O que aparentava ostentação, luxo e glamour, na verdade, era uma quadrilha. As suspeitas simulavam ser representantes de bandeiras de cartão de crédito para roubar dados das vítimas, inicialmente, por telefone.
Anna Carolina de Sousa Santos, de 32 anos; Yasmin Navarro, de 25 anos; Mariana Serrano de Oliveira, de 27; Rayane Silva Sousa, de 28; e Gabriela Silva Vieira, de 20 anos, foram presas no mês de Julho, mas conseguiram o liberação da Justiça para sair.
No entanto, ao deixarem a cadeia, as mulheres comemoraram com uma festa rica em champanhe, caipirinha, doces e salgados. E não exitaram em publicar as fotos do evento no Instagram.

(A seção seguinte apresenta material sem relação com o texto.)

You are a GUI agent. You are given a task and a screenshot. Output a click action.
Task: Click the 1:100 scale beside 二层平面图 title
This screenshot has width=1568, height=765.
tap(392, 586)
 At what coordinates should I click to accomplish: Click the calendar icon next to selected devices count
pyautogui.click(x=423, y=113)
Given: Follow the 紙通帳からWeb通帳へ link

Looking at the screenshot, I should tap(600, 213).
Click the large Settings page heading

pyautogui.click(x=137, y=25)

Segundo o Metrópoles, o juiz afirmou que “a conduta das acusadas quando das suas solturas, em grande festa, zombava da Justiça”.
O magistrado determinou a quebra do sigilo de oito notebooks e sete telefones apreendidos na ação que resultou na primeira prisão do grupo, em julho.

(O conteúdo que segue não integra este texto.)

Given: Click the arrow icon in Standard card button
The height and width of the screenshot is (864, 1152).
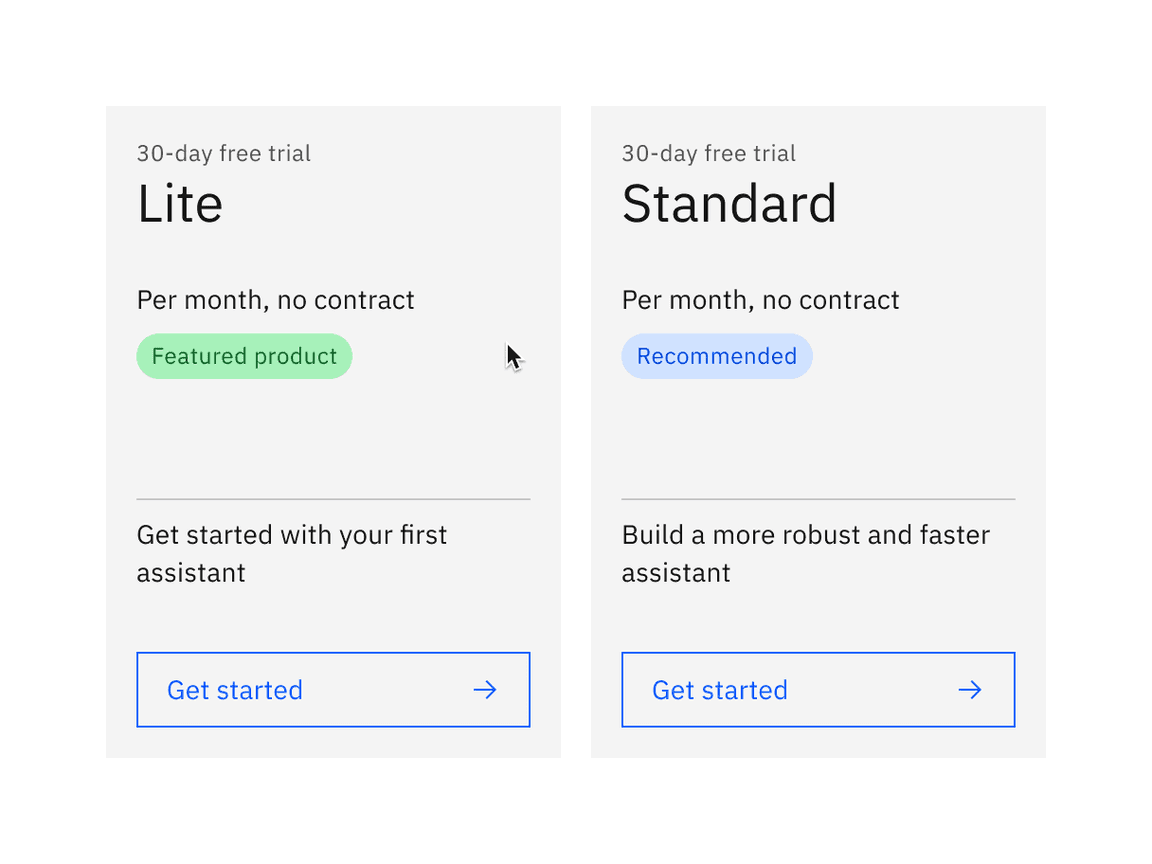Looking at the screenshot, I should pyautogui.click(x=970, y=690).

As suspeitas foram soltas em 28 de julho, pois não havia denúncia do Ministério Público, o que aconteceu apenas no dia seguinte.
As “blogueiras” foram denunciadas por estelionato e organização criminosa, com um novo pedido de prisão decretado nesta sexta-feira, 13. Elas têm 10 dias para apresentar uma defesa.
O Golpe
As cinco mulheres tinham uma central de atendimento clandestina de telemarketing no Recreio dos Bandeirantes, zona oeste do Rio, onde selecionavam e contactavam as vítimas. Inclusive, foram presas no local, por agentes da 40ª DP (Honório Gurgel), em 7 de julho.

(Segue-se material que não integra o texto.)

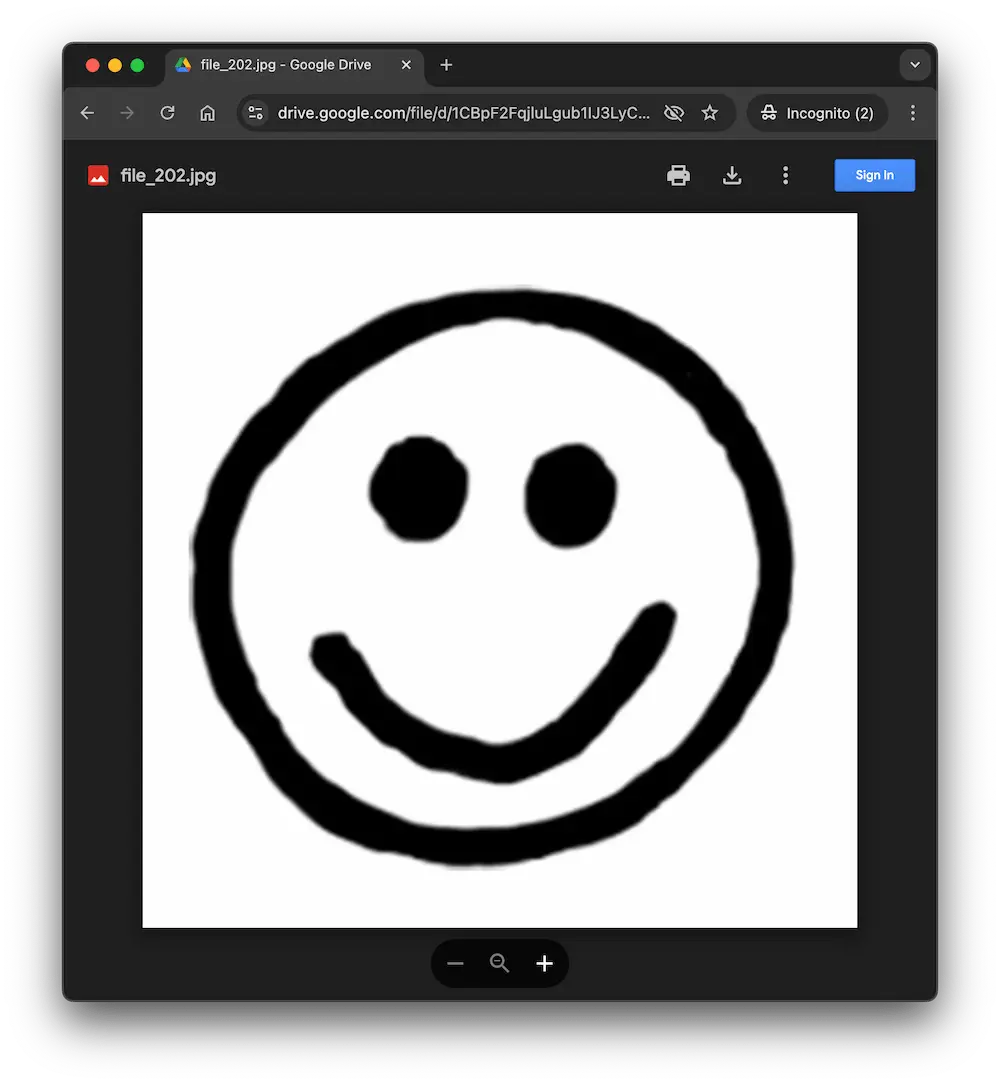Go back to the previous page
1000x1084 pixels.
[87, 113]
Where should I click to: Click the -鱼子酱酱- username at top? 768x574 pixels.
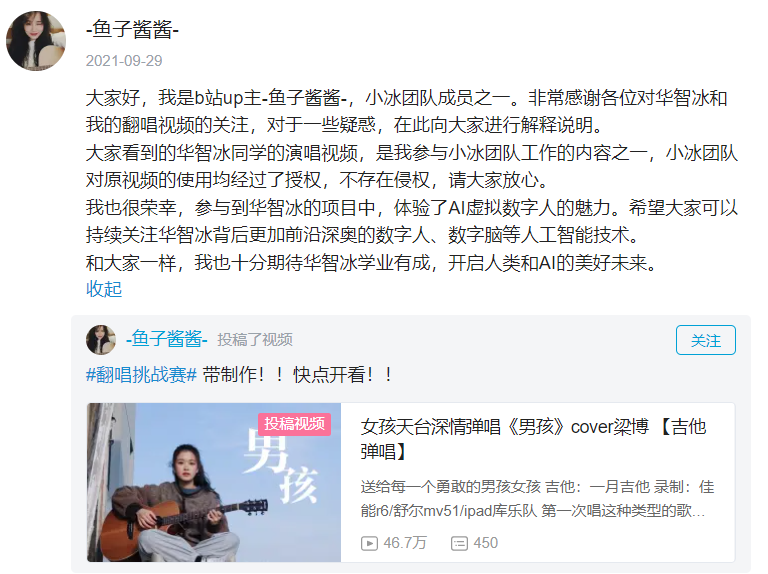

Elas se apresentavam como atendentes da administradora do cartão de crédito. E alegavam que havia sido identificada uma fraude nas compras feitas no cartão e que para resolver o problema, precisaria de alguns dados, como senhas, por exemplo.
Além das informações, as suspeitas enviavam um suposto motoboy até a residência da pessoa a ser lesada para pegar o cartão.
Assim, as mulheres realizavam saques, transferências, pix, empréstimos e compras. Na central clandestina, foram encontrados arquivos de Excel com mais de 10 mil dados de pessoas lesadas.